Luckily for FoxConn, their lawyers found out that the two China Business News reporters, due to some rather complicated legal loophole at this messily-managed paper, did not have formal contracts. Therefore, there may be a chance that the court would regard them as "correspondents", or stringers, despite the fact that they had worked full-time at the newspaper. Under the 1993 Supreme Court judicial interpretation, part-time correspondents may be held liable personally in libel suits. Such plotting, if true, bespeaks FoxConn's determination to go after journalists daring enough to criticize it. Even so, this does not make the Shenzhen court any less of a conspirator in this ugly business. Their interpretation of the law would be crucial to how this whole show unravels.
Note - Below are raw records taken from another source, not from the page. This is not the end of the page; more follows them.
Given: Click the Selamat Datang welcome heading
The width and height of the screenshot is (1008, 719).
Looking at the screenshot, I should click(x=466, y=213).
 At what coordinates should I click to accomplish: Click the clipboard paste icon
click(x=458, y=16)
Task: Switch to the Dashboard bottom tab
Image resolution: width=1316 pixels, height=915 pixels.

Interestingly, the Internet ire so far is directed not only against FoxConn, but many journalists are also pointing a finger at the court and the Shenzhen government. The journalists certainly ain't dumb, and it seems more and more are becoming involved. I don't know if this will become FoxConn's worst PR crisis in the mainland, but it seems to have the potential of blowing into a full-blown national scandal. The arrogance and viciousness of the Taiwanese electronics giant is simply unbearable.
Meanwhile, the news portal Sina is having a great day amidst this storm of controversy: apart from putting together a special section aggregating all news coverage on this affair, it has also opened a blog for the two sued journalists. As I am writing this, editor Weng Bao has already posted a piece titled "this is the most difficult moment in my ten-year career as a journalist", and more than two hundred comments have already been posted.